This is probably what most people think of when they think "fabric paint." This is the stuff that usually is used to write words on t-shirts for sports or fundraisers or whatever that end up being shiny and raised and it works pretty well for those sorts of projects! I, on the other hand, didn't want to use it for its dimensional properties and instead smoothed out the paint. But despite it being able to become raised/dimensional, I found this stuff to have pretty bad coverage when spread out. I actually found that it worked better if I painted down a layer of white and then brushed this on top of that, since otherwise I would have needed to layer and layer and layer on the yellow to get an opaque shape over the fabric (though my fabric was black, so that kind of comes with the territory). I don't really have any comment on the nozzle, since I squirted the paint onto a palette and brushed it on.

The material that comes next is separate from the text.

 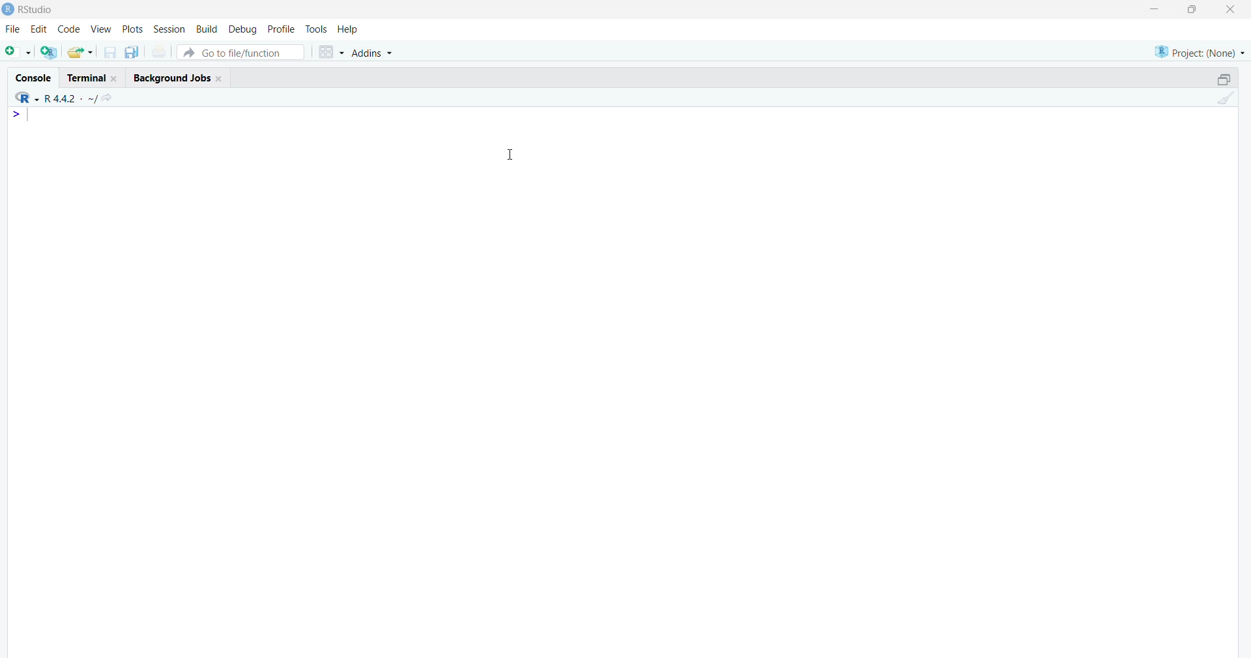 I want to click on print the current file, so click(x=160, y=53).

I will say that no matter how you apply this, it does dry "slick" as in it looks shiny/wet even when dully dried. The areas where this is applied look especially glossy, so that's something to keep in mind. Also, since this stuff is the slick version, it dries to a more rubbery/plastic consistency (which makes it easy to peel off my plastic paint palette if I don't clean it off right away and it dries) and is therefore much less flexible than the "soft" versions of fabric paint Tulip offers. This sits on top of the fabric more, rather than soaking into it, so there's probably a greater risk of it peeling off or cracking with time/washing/use, simply because the nature of paint is designed to be able to hold onto its dimensional shape.
Overall, not a bad product, but there are just a few things to keep in mind about using it.